Vox
May 16, 2012Greece’s economic and financial crisis is quickly deteriorating and there is no strategy – or even a coalition government – to figure out what to do next. This column looks at the lessons from Argentina’s default in 2001 and argues that Greece’s road to necessary economic reforms, fiscal sustainability and recovery may be even more daunting.
Argentina’s deepening recession, run on banks and associated social unrest in 2000-1 stemming from its own policy mistakes forced it to default and abandon its US dollar currency peg. The Argentine peso depreciated dramatically. Inflation soared temporarily, battering standards of living. But the default and currency depreciation set the stage for a turnaround which, aided by a fortuitous bounce in commodity prices, spurred a strong export and investment-led economic rebound.

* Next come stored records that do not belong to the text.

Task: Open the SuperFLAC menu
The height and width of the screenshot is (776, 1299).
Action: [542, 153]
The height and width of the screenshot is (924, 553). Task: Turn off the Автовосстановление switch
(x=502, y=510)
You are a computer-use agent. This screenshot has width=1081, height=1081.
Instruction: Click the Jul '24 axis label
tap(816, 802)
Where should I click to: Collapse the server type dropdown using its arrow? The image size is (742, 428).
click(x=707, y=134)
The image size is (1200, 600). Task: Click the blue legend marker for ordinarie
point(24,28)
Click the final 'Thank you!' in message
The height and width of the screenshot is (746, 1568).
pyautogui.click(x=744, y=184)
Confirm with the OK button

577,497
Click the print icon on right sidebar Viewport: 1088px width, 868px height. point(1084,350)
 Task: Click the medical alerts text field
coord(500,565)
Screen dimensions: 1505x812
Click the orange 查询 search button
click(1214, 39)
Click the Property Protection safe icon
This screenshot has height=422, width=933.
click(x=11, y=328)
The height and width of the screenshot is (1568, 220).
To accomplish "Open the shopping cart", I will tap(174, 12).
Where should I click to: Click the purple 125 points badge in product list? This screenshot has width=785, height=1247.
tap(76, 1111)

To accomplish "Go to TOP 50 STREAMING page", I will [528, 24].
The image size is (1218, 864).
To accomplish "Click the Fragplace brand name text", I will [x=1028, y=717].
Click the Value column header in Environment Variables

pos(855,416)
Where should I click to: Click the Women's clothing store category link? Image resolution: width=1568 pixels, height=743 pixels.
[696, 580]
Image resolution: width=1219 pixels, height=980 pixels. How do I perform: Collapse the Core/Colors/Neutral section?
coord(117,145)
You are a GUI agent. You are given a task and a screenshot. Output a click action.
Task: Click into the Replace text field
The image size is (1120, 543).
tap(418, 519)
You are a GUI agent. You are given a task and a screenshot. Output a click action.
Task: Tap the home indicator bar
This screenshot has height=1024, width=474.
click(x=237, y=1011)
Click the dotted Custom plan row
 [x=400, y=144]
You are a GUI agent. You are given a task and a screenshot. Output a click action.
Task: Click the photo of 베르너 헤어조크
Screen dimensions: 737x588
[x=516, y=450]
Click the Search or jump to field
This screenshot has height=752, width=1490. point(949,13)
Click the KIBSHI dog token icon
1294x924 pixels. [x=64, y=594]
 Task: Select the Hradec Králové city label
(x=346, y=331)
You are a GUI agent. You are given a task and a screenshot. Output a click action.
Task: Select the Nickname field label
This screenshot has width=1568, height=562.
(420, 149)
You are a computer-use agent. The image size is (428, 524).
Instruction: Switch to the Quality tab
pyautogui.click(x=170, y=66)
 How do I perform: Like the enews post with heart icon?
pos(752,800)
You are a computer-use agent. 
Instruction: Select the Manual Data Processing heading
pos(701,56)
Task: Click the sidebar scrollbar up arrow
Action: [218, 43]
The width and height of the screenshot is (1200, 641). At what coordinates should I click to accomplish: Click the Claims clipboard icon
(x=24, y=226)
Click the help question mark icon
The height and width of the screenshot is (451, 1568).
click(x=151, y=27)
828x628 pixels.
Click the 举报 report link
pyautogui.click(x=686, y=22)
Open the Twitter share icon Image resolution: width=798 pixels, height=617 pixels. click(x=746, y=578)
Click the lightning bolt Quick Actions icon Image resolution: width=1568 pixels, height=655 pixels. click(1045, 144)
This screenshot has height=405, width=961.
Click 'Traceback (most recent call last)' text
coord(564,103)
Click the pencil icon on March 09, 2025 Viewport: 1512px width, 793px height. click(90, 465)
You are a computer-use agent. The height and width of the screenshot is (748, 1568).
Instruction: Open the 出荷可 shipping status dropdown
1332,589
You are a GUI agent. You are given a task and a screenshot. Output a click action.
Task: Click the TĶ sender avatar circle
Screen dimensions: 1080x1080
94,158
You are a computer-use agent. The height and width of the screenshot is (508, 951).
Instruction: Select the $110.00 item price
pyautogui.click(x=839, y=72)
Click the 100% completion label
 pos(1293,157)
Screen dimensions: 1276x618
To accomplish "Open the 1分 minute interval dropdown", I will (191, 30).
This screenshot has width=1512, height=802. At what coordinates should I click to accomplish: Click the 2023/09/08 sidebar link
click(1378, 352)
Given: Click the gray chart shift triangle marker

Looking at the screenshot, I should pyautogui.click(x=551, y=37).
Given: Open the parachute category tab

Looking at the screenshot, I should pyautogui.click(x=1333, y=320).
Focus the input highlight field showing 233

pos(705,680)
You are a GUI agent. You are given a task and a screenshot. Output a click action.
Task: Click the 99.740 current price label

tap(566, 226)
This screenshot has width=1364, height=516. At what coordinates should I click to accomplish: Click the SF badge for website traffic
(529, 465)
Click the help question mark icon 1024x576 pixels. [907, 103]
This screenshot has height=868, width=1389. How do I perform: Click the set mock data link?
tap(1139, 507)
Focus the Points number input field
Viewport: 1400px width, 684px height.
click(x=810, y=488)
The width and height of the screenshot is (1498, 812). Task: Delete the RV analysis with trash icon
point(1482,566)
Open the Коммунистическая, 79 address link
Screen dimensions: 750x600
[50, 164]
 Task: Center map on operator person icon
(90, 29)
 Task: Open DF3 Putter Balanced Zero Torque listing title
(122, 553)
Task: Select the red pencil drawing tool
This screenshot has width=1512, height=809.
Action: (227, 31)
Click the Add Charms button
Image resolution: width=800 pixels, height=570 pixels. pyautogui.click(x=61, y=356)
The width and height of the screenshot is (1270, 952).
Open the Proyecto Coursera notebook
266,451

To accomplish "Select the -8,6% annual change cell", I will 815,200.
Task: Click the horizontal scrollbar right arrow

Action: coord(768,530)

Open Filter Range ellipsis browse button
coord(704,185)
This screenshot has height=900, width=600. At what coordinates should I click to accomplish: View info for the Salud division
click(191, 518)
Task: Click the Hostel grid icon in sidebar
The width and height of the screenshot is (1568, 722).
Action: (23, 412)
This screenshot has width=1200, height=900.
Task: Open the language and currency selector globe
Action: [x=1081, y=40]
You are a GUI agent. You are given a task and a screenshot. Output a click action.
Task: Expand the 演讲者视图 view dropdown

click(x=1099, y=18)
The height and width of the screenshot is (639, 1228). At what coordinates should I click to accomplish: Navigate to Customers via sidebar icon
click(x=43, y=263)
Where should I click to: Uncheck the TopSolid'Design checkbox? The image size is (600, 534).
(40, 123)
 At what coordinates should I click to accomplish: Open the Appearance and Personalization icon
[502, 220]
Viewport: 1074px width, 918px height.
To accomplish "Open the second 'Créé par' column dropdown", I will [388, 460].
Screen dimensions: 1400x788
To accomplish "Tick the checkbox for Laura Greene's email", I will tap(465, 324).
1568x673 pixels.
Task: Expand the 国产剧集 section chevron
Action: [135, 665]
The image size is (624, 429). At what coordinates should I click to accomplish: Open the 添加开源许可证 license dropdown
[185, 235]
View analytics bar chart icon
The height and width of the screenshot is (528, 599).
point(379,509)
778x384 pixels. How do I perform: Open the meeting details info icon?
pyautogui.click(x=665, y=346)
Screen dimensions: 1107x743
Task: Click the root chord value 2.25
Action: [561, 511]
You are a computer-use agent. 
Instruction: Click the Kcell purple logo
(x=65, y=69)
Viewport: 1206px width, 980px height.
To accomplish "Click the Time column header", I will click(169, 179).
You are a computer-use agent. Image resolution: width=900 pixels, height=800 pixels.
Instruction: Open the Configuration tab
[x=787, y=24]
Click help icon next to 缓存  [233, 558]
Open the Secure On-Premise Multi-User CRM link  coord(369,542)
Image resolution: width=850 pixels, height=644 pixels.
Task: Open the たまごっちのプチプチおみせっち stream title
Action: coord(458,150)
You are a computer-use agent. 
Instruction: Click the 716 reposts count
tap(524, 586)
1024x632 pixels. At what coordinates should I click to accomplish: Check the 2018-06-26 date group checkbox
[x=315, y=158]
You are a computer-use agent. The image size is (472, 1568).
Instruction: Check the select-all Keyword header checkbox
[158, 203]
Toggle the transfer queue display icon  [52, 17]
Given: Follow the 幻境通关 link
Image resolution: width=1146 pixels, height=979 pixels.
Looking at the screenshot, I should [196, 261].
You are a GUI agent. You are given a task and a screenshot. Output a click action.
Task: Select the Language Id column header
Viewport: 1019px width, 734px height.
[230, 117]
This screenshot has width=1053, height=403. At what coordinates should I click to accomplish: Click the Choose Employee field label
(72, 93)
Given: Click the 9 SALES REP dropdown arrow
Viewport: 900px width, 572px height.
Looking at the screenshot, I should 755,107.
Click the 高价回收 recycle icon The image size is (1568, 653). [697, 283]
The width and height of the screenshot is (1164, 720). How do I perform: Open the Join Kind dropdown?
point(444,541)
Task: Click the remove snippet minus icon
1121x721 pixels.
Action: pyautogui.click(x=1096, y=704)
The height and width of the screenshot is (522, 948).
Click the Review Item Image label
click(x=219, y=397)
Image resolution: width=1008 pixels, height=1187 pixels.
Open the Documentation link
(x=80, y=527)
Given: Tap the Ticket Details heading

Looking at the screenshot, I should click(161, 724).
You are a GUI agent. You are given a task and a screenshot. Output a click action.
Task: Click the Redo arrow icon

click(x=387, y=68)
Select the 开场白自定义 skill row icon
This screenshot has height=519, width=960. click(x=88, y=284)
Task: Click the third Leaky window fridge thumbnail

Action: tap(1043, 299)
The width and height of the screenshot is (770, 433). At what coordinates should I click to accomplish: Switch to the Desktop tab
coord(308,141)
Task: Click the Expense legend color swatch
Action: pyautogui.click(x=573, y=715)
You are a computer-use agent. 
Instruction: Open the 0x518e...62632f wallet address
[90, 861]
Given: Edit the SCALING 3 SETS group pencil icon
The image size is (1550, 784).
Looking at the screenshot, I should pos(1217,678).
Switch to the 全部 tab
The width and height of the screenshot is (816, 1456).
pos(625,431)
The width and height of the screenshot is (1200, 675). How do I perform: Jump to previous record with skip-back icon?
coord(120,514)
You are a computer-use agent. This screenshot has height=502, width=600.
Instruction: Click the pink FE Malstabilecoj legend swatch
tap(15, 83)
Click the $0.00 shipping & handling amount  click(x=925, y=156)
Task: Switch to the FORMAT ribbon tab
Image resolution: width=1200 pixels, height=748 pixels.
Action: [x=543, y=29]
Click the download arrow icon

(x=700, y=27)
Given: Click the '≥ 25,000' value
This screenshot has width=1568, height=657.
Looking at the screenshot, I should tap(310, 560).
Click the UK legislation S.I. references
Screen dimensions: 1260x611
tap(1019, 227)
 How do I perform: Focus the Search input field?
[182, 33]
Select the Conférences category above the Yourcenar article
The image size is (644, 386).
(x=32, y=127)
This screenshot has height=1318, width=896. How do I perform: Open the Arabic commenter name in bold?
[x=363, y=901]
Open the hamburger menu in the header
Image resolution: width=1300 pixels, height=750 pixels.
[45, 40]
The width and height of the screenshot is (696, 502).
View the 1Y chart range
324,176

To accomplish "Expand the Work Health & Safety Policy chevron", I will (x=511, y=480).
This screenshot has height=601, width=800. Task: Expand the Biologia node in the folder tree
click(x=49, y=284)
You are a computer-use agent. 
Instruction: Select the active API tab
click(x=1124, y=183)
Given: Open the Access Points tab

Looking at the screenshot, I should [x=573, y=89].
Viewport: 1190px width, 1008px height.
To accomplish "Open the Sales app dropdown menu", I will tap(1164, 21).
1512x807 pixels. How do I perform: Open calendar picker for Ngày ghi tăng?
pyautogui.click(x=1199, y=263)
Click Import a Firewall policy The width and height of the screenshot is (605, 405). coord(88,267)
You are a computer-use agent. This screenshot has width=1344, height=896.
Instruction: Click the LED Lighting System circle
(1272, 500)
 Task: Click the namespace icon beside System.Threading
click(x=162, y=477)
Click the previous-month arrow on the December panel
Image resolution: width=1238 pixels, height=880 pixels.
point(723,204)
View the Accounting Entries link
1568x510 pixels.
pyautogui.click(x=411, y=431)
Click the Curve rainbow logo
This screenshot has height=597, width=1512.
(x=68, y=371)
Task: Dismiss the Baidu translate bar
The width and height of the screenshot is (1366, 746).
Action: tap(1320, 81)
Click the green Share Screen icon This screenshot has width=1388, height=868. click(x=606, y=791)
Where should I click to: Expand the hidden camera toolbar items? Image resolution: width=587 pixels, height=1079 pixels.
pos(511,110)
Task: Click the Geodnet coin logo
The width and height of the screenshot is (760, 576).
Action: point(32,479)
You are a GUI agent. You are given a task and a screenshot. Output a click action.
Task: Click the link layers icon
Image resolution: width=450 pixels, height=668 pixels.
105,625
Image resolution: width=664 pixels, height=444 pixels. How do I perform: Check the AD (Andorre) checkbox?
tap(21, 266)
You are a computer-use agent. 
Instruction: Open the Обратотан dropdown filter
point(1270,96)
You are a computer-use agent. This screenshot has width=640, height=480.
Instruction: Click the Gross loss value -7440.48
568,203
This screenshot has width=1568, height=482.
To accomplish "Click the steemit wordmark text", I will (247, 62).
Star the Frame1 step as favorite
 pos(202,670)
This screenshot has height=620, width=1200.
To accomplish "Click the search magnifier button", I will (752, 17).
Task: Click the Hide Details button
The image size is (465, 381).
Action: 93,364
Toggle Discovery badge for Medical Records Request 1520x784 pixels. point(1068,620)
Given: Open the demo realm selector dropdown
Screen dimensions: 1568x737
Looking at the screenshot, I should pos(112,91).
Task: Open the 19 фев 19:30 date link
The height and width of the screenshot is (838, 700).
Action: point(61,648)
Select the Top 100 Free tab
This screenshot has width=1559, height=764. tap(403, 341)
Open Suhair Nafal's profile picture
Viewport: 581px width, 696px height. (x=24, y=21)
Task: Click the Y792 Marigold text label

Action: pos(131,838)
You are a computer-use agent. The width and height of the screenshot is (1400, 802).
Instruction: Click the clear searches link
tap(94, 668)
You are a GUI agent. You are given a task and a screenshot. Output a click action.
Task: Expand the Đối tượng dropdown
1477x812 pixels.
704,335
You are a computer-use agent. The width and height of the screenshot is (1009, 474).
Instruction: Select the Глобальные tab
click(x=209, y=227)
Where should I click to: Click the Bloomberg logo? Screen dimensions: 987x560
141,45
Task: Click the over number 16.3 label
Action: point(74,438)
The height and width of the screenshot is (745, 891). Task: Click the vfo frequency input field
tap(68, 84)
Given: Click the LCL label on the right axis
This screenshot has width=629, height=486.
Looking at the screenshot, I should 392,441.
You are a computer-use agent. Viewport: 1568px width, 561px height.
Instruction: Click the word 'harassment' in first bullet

Greece’s deteriorating economic and financial conditions since spring 2010, and financial support efforts by third party policymakers, are strikingly similar in many ways to the Argentine collapse1. However, as a member of the European Monetary Union, Greece’s policy options are severely constrained – it cannot inflate or devalue its currency. There is no easy solution. The IMF/EC/ECB Troika has already invested heavily to prop up Greece. It must base future policies on even-handed assessments of the future costs and benefits of further financial support strategies versus managing a graceful Greece exit from the Eurozone.